There are, however, some important things that employers should be aware of.

  1. The coronavirus pandemic has highlighted the need for employers to keep their employees’ wellbeing in mind, much more than ever before. This is why, even with something that can be considered a ‘treat’ for employees, people who are working carers, have been struggling with work-related stresses, may not want to partake in a Christmas party this year, however well-intentioned it may be on the employer’s part. It is therefore advisable that remote parties should be optional and not constrained to a certain timeframe in which staff must be in attendance.
  2. Employers should ensure that those in attendance do not feel excluded from any activities during the party. For example, if an employee does not drink alcohol and a virtual wine tasting activity makes up the bulk of the event, such a person would not be able to contribute to the fun and may therefore feel left out. Consequently, it may be better for employers to ensure that there is a wide range of activities available that cater to the individuals who are attending.

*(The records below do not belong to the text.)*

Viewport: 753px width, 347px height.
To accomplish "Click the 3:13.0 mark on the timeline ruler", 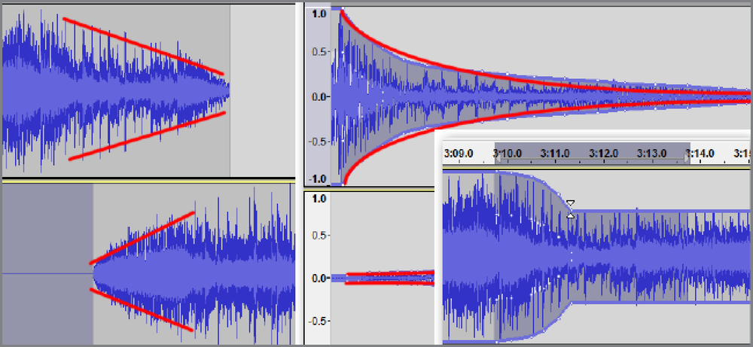I will click(651, 154).
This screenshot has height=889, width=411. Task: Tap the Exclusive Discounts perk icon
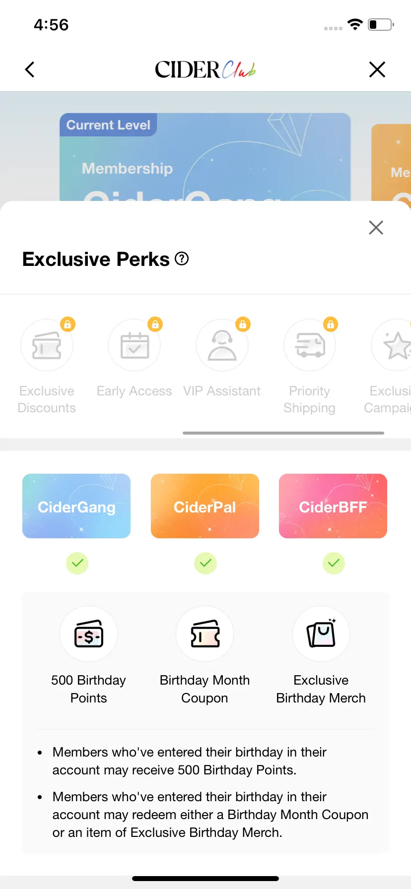coord(47,345)

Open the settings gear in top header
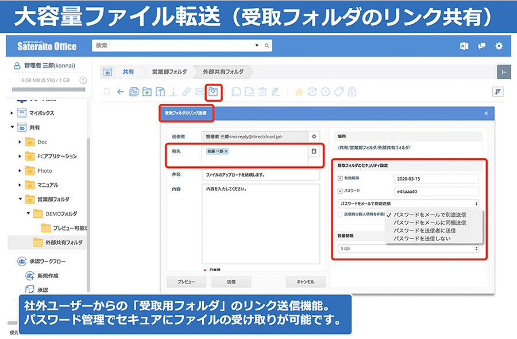499,45
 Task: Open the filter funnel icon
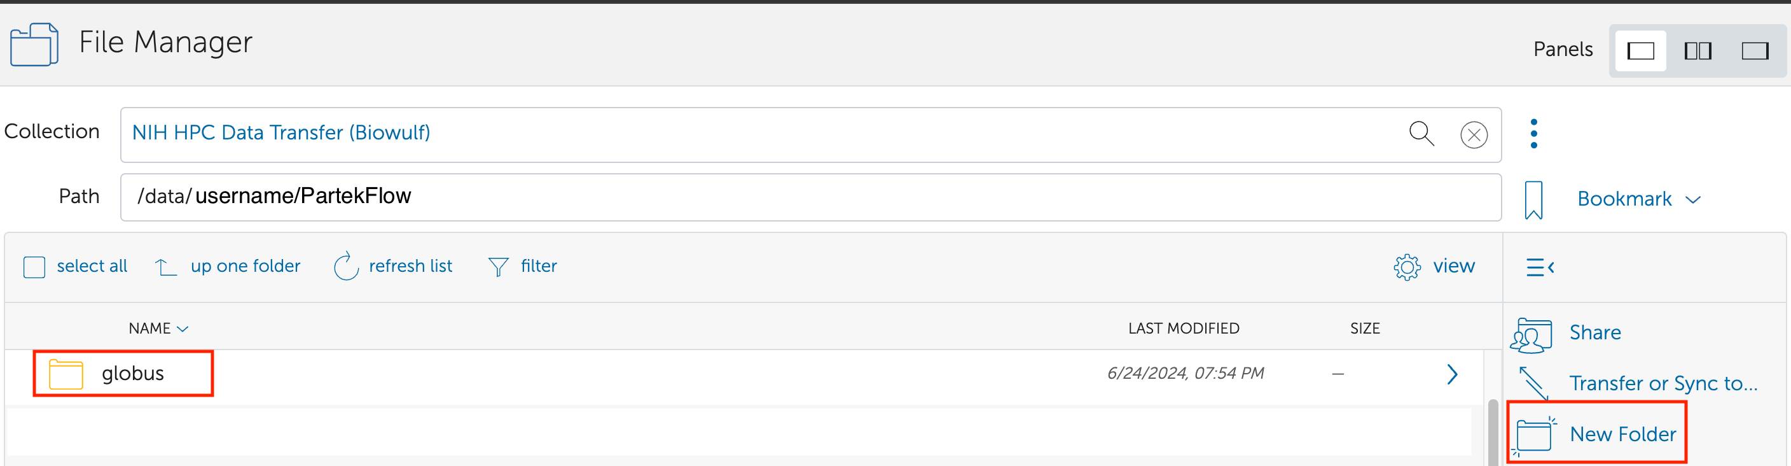click(498, 266)
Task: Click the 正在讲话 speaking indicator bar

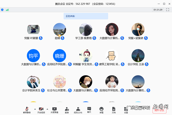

  3. When attendees and potential attendees, have been established and the activities have been finalised, it is in the best interest of the company to send out emails to them. It should detail what is expected of them at the event and highlight that the same conduct is expected of them at a remote party as it would be at an in-person event. It should also outline that the same disciplinary procedures would apply in a situation where an employee commits a form of misconduct during the event.
  4. Similarly, employees should be made aware that the same grievance produce applies – to ensure that if company rules are broken by an employee or a grievance with the company itself, the affected employee will be able to raise this with the company.
  5. Finally, while employees can use their social media accounts in their own personal time, including at work social gatherings, employers must ensure that the use of social media should be done in a manner that does not adversely affect the company’s reputation.

To conclude, remote parties are the perfect way to ensure that social distancing rules are adhered to and that employees are rewarded for their efforts, there should be a mutual sense of responsibility on the part of the company and its employees.